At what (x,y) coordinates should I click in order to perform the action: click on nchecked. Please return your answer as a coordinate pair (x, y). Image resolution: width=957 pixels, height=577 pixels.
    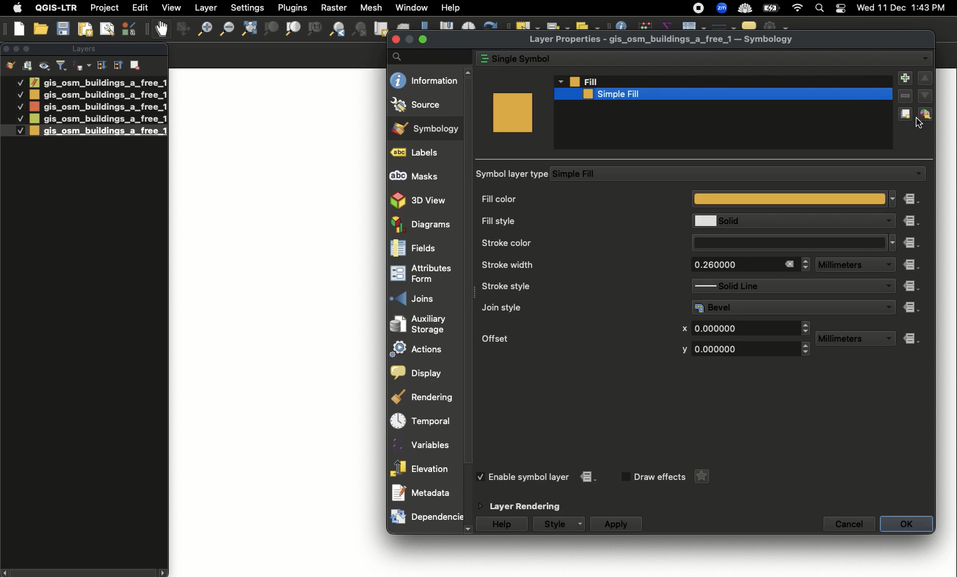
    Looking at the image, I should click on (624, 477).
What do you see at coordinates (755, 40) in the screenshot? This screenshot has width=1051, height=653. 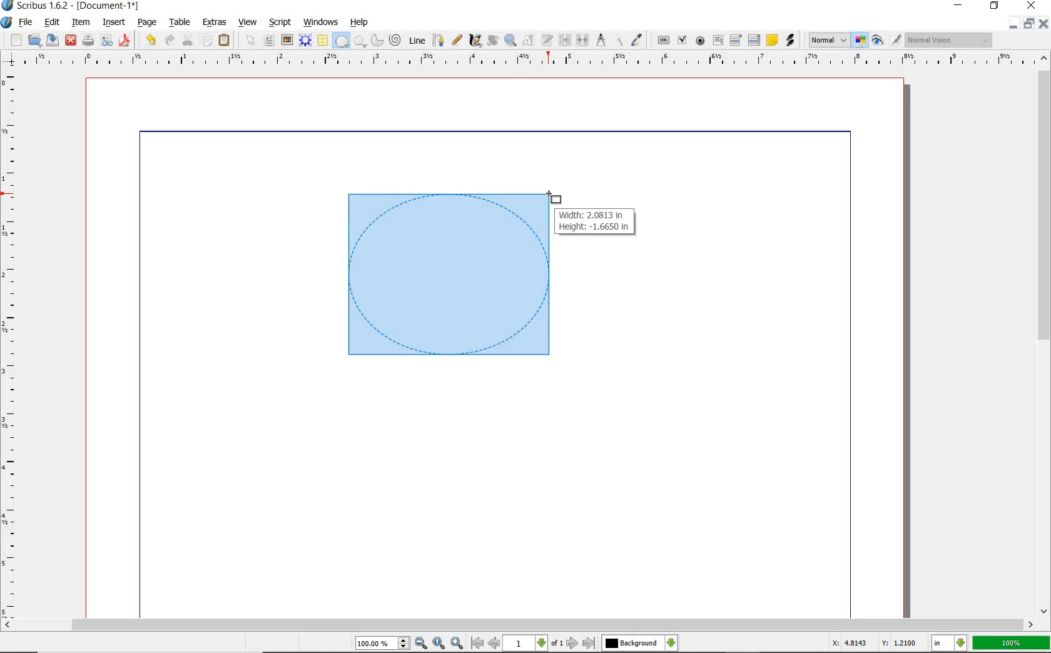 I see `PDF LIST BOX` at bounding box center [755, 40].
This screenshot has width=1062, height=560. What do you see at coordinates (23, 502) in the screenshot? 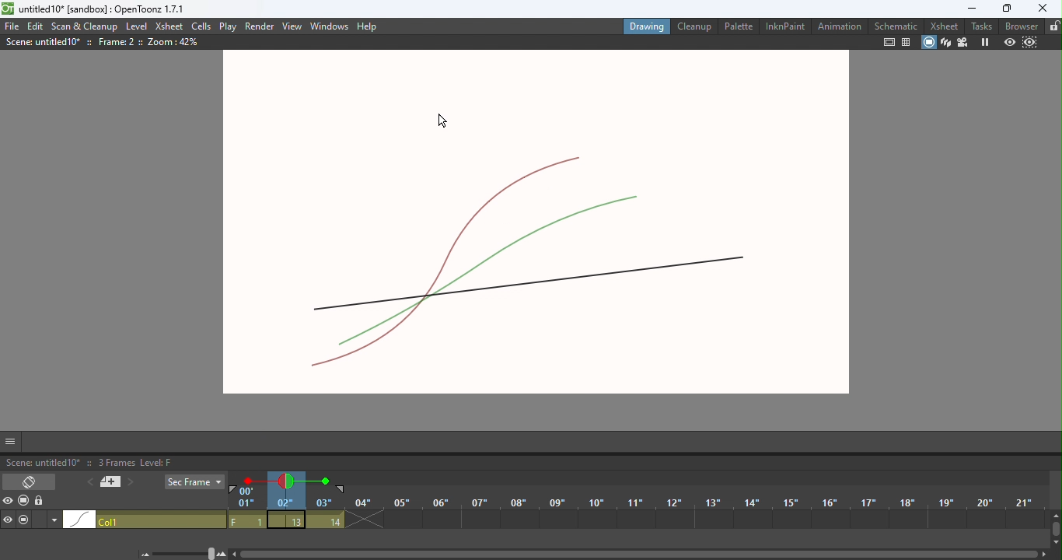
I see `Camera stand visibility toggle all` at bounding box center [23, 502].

→ **Task to carry out**
Transcribe everything from the start of the rows down to and including the line containing "Looking at the". Leave the pictures out.

→ **Answer to the task**
At what (x,y) coordinates should I click in order to perform the action: click on nchecked. Please return your answer as a coordinate pair (x, y). Image resolution: width=957 pixels, height=577 pixels.
    Looking at the image, I should click on (624, 477).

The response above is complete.